The star who said no to Hitchcock

by Aida Edemariam

Tippi Hedren is watching two lionesses having breakfast when I call. Then a tiger wanders up to feed. "Sometimes he's a real good guy and sometimes it's bloodcurdling how frightening he is," she says. Her voice is ladylike, tough, midwestern but also classic movies. "Here he comes." She opens a window and sticks the phone out, but he is in a gentle mood today and all I hear is a brief cough.

In 1972, Hedren established a sanctuary at the edge of the Mojave desert for the surprising number of exotic cats needing rescue from zoos; from animal lovers who acquire tiger kittens and are surprised when they grow into killers; and even from bankruptcy - Michael Jackson's two Bengals, Sabu and Thriller, have recently arrived from Neverland.

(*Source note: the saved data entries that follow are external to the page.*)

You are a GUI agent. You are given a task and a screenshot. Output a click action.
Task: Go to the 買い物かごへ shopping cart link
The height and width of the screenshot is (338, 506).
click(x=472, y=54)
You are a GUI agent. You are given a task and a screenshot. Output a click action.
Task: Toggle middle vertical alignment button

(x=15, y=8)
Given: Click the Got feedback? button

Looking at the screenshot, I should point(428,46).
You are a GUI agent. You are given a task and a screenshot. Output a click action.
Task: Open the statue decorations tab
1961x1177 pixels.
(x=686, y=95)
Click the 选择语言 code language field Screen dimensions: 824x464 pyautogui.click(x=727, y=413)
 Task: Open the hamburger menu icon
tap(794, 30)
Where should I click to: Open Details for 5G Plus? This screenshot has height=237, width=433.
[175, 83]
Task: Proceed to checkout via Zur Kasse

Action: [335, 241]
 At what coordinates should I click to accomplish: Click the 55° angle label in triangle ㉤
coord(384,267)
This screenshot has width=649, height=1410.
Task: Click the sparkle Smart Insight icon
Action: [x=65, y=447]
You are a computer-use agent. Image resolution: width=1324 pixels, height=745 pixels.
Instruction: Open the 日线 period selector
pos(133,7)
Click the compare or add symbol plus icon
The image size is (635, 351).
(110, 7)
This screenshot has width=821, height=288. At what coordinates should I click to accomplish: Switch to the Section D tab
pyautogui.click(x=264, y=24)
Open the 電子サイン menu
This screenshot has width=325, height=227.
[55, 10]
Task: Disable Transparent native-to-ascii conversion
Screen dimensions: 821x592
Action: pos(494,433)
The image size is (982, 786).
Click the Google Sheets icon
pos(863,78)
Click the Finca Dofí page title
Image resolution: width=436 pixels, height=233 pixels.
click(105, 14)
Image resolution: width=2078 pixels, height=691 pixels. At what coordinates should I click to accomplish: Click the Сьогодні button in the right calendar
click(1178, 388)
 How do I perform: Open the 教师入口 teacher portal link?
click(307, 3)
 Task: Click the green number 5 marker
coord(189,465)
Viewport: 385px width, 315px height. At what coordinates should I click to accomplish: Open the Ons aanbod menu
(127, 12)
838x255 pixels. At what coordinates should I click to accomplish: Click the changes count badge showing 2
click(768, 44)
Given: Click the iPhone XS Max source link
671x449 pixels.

Tonight she appears on British TV screens in The 4400, the latest suspenseful import from the US. The fact that she is in her mid-70s, and still working, is a triumph both over the ageism of Hollywood and the tendency to misogyny of certain members in it. "I play the part of a woman who's 29 years old -" then she pauses. She tries again, to do it without giving away all-important plot twists, then gives up: "I can't - it would destroy it."

In October 1961, Alfred Hitchcock, casting The Birds, saw the untried Hedren in an ad for a diet drink and offered her a seven-year contract. "I got in on the tail end of the studio system. They would really groom an actor." They micro-managed publicity too: Hitchcock's costume designer was responsible for Hedren's clothes off-screen as well as on.

Hedren attended script, costume and set-design meetings, but was not allowed to contribute. "It was schooling for me," she insists. She entrusted herself to Hitchcock even when she discovered that for the scene in which she is besieged by birds in an attic, she would face real birds, thrown at her unrelentingly for five days, until she cried with exhaustion. Were you scared? "When you're doing the film you're not necessarily frightened. It's when you watch it, when it's finished - that's when it's scary."

Hitchcock gave her the world, but then he took it away. His interest tipped into obsession. On the set of Marnie he sent her champagne every day, had her handwriting analysed and built her an opulent trailer. Did you feel stalked? "Yes. Actually I did. He was trying to control my life. I was supposed to go to New York to accept an award, and he wouldn't let me go. It had been planned, the airline tickets were in my hand."

There have always been rumours about what happened then - a sexual pass from him? A furious allusion to his weight from her? She has never told. What was that last conversation like? She dodges the question. "It was a short conversation, and it was over very fast." A slight laugh. I circle back. "Oh, I just said, 'I have to get out of this contract'. And he said, 'You can't. You have your daughter to take care of, your parents are getting older.' I said, 'They wouldn't want me to be in a position where I'm not happy.' And he said, 'Well. I'll ruin your career.'

"And he did. He kept me under contract, kept paying me $600 a week for something like a year and a half. A lot of directors and producers wanted me for their movies, and Hitch would just say, 'She's not available.' It was very hurtful. But I guess there was a bigger plan."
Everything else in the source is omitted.